Photo courtesy: https://insightfulsway.wordpress.com/2015/05/06/right-and-wrong-are-just-words/

Michelle and I try to keep things fresh and interesting here on One Unified. We like to write about, interview people, bring you topics that we find intriguing, heartwarming, entertaining and sometimes just amusing…things we have interest in. Sometimes, however, we need a little help. Sometimes it comes from a reader and occasionally we rely on holidays and events. That being said, we came across two consecutive holidays this week that clearly are designed to be back to back (and silly). Today is Everything You Think Is Wrong Day, which discourages people from making decisions and serves as a reminder that we’re not always right. That’s followed up on Wednesday by National Everything You Do is Right Day, a day to feel good about everything you do.
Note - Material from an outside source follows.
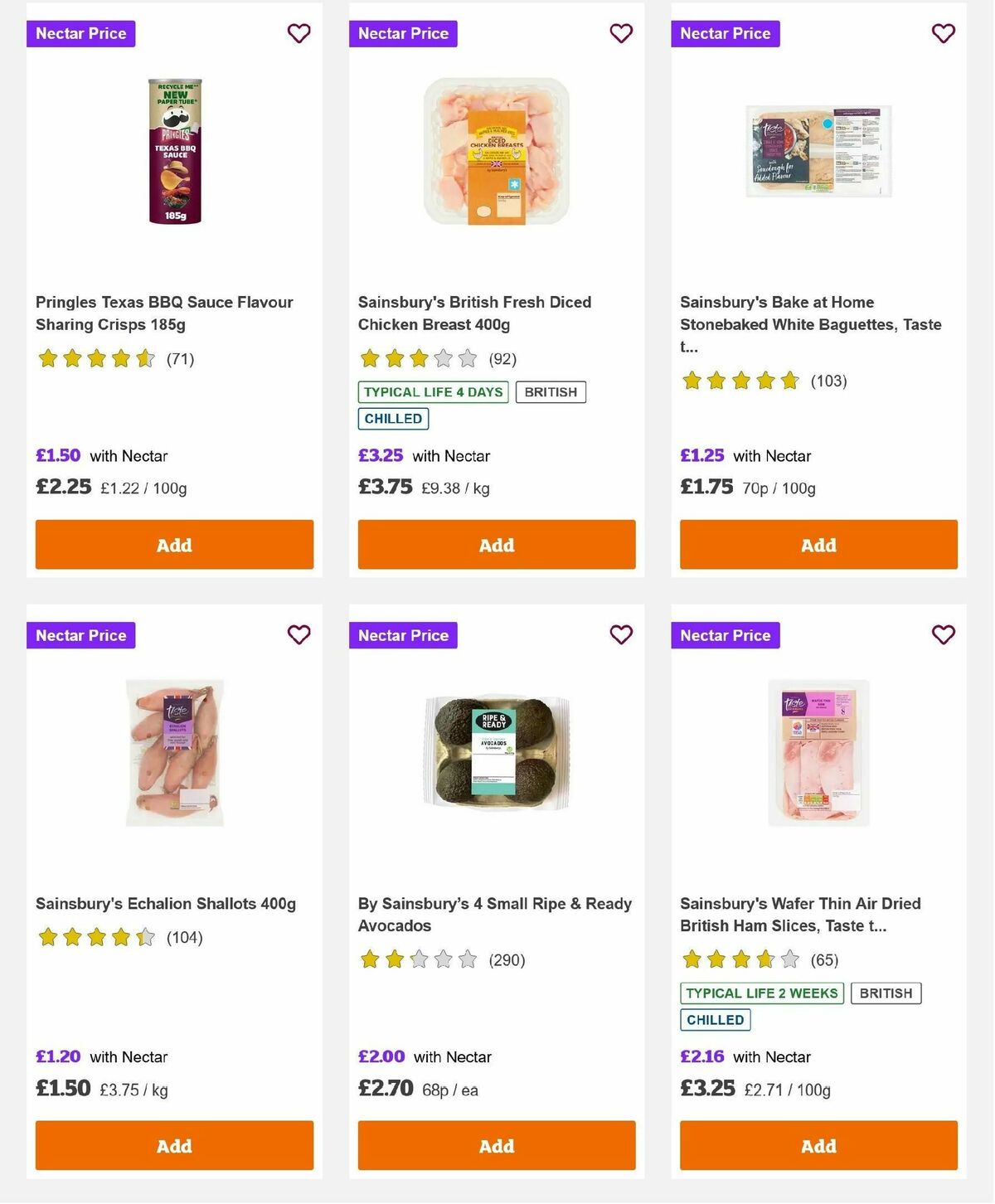The height and width of the screenshot is (1204, 995).
Task: Add Stonebaked White Baguettes to the basket
Action: 818,545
While these two “holidays” are a bit absurd, and seem somewhat trite to write a post about, it made me think. We certainly don’t need a day to make mistakes or a day to recognize the things we’ve done well, but it doesn’t hurt to have a reminder to reflect. All of us make mistakes. Yes, all of us. Some of us are more willing to admit when we’ve done something wrong, even when it bruises our ego. There are those that take responsibility for things we shouldn’t. And then there are others who are not so quick to offer up admissions of wrong doing ever. And the same goes for when we’ve done things well. There are two extremes there too. We either beat ourselves up and don’t give ourselves credit when we deserve to or the flip side: those that take their “wins” to the other extreme and seem to tell everyone all their accolades.
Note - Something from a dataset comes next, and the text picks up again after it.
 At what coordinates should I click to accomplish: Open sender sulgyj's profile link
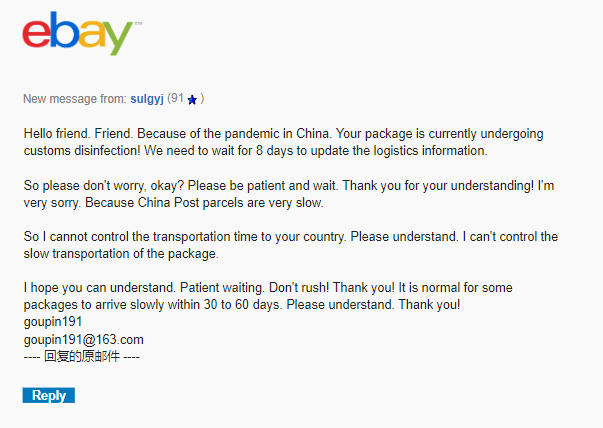tap(147, 99)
I’ve made lots of mistakes in my life. Few of those mistakes do I regret. Even the ones that were risky, dangerous (even life threatening) and completely stupid. But life’s blunders are what they call “teachable moments”…things to learn from, to make us better. If we’re careful, it only takes one time to learn from those hiccups and we don’t continue to make the same mistakes over and over again. We don’t seek out opportunities to mess up, I’d like to think, but we shouldn’t be so afraid to make them. Doesn’t that just mean that we’re trying? So today, give yourself a break, learn from your bloopers, and don’t be too proud to admit your mistakes.
(Disclaimer: those with jobs that involve saving lives, please continue to avoid mistakes.)

Then tomorrow is everything you do is right day. It’s wonderful to give ourselves a pat on the back when we’ve done a good job at work, in life, at home, etc. I encourage you, especially those of you that do a little too much of the opposite, to really follow those instructions above. Let’s take it a step further though; make a point to tell someone else what a great job they did or how much you appreciate them. And for those of you that have no problem taking credit: by no means am I suggesting to not enjoy your successes. Absolutely, take pride in yourself! Instead, I suggest to remember to pay compliments as much as you compliment yourself.

As always, we love participation. Today, we ask you the following:
Why do you think people have a hard time admitting when they’re wrong or why would someone always blame themselves for things they didn’t do wrong? And on the opposite end: Why not give ourselves a well deserved pat on the back when we’ve done well or why must some find the need to take credit for everything?